Observability

Monitoring, metrics, alerting, tracing, and notifications for the Zentinel Control Plane.

Prometheus Metrics

Exposed at GET /metrics (no auth). Powered by PromEx.

CategoryExamples
BEAM VMMemory, process count, scheduler utilization
PhoenixRequest count, duration, status codes
EctoQuery count, duration, queue time
ObanJob count, duration, state transitions
ZentinelNode counts, drift events, SLO status, active rollouts
# Scrape config
scrape_configs:
  - job_name: zentinel-control-plane
    static_configs:
      - targets: ['localhost:4000']
    metrics_path: /metrics
    scrape_interval: 15s

SLOs / SLIs

Define availability, latency, and error rate targets:

  • Rolling or calendar-based windows
  • Error budget tracking
  • SliWorker computes every 5 minutes

Alert Rules

Metric-based and SLO burn-rate alerts:

  • Severity: critical, warning, info
  • Grace periods to avoid flapping
  • AlertEvaluator runs every 30 seconds
  • Alerts route to notification channels

Service Analytics

Per-service metrics from nodes: request counts, error counts, latency percentiles (P50/P95/P99), bandwidth, status code distribution.

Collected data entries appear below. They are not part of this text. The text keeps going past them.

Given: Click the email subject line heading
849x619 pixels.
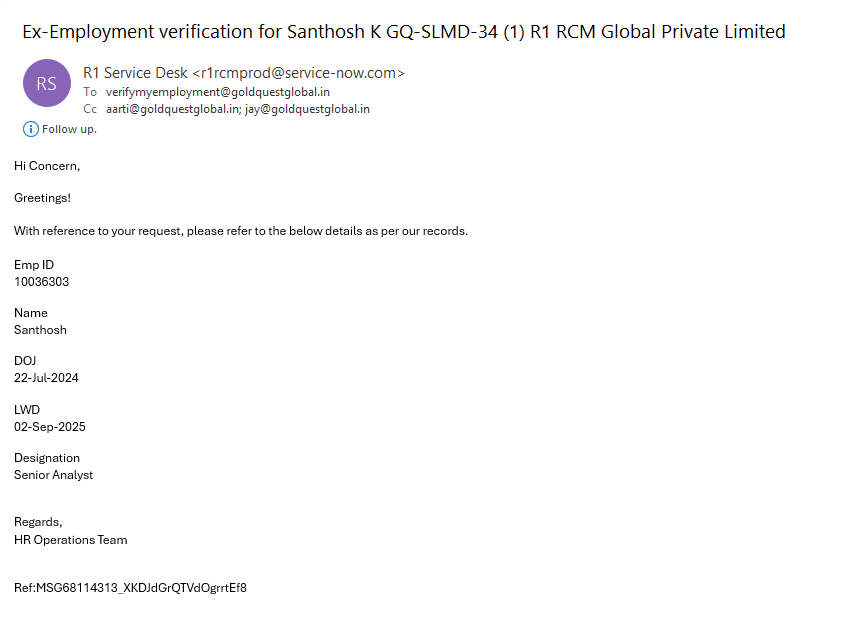Looking at the screenshot, I should (404, 32).
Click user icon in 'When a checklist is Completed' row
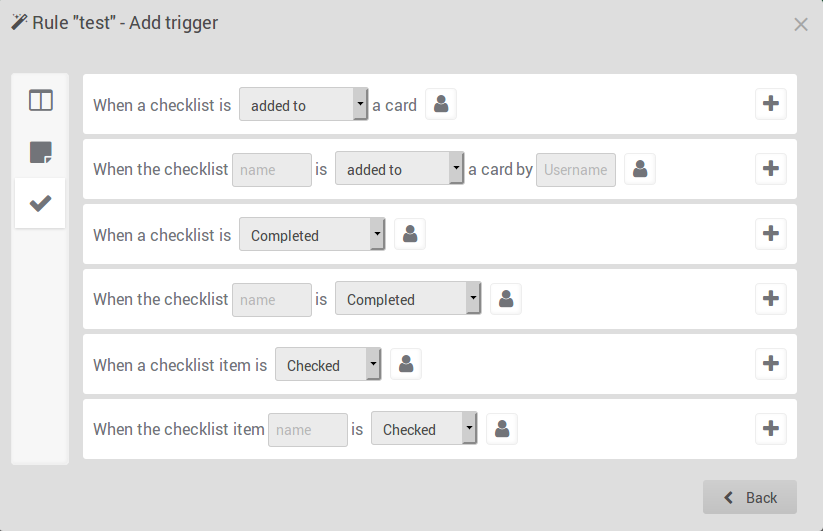The image size is (823, 531). 410,234
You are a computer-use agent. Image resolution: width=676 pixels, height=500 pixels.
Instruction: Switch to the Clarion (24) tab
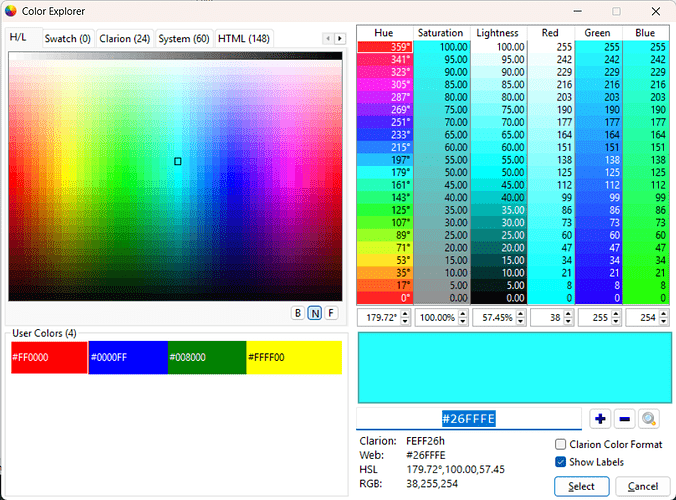tap(125, 38)
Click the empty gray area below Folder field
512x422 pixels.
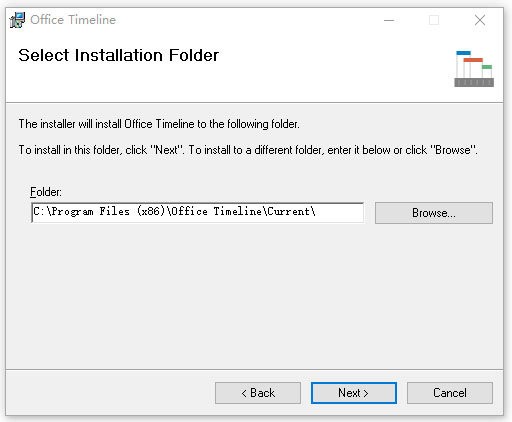[256, 295]
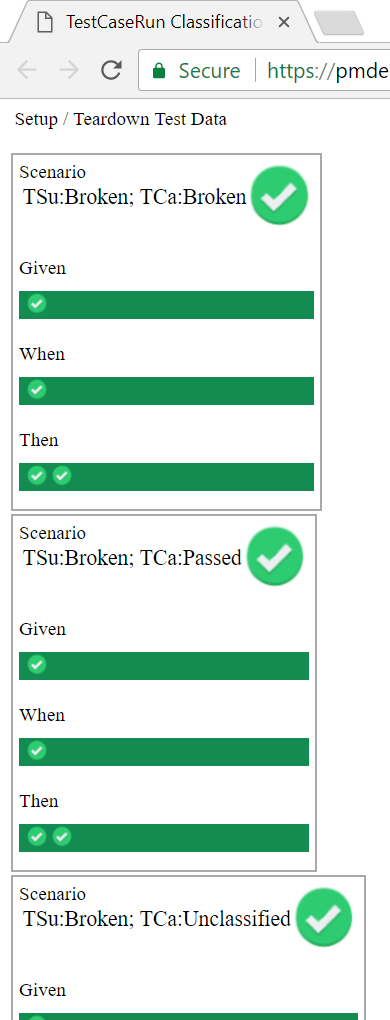Screen dimensions: 390x1020
Task: Click first Then checkmark in TCa:Passed scenario
Action: (37, 837)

Hourly/daily rollups via RollupWorker. Configurable retention.

WAF Analytics

  • Every blocked/logged request tracked: rule ID, client IP, path, matched data
  • 14-day statistical baselines (hourly computation)
  • Z-score anomaly detection (>2.5σ): spikes, new attack vectors, IP bursts

OpenTelemetry

export OTEL_EXPORTER_OTLP_ENDPOINT=http://collector:4318

Traces wrap: bundle compilation, rollout ticks, webhook processing, node heartbeats.

Node Monitoring

  • Heartbeats: Every 10-30s with health metrics, bundle IDs, version
  • Staleness: Nodes marked offline after 120s without heartbeat
  • Drift detection: DriftWorker (every 30s) compares active_bundle_id vs expected_bundle_id
  • Auto-remediation: Optional automatic bundle reassignment
  • Node groups: Label-based grouping for rollout targeting

Notification Channels

ChannelDescription
SlackWebhook messages
PagerDutyIncident creation
Microsoft TeamsWebhook messages
EmailSwoosh mailer
Generic WebhookCustom HTTP POST

Event Routing

Pattern-based rules: rollout.*, bundle.*, drift.*, security.*, waf.*, alert.*.

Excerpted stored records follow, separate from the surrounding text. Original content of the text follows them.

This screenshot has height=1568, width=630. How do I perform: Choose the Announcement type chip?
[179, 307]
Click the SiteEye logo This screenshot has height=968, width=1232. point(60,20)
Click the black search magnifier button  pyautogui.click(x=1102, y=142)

Delivery with exponential backoff retries and dead-letter queue.

Audit Logging

Immutable HMAC chain:

  • All mutations logged with actor, resource, action, timestamp
  • Chain verification via GET /api/v1/audit/verify
  • Periodic checkpoints for integrity validation
  • Exportable via API

Health Endpoints

GET /health    Liveness (200 if running)
GET /ready     Readiness (200 if DB ready)
GET /metrics   Prometheus metrics

No authentication. Suitable for load balancer health checks.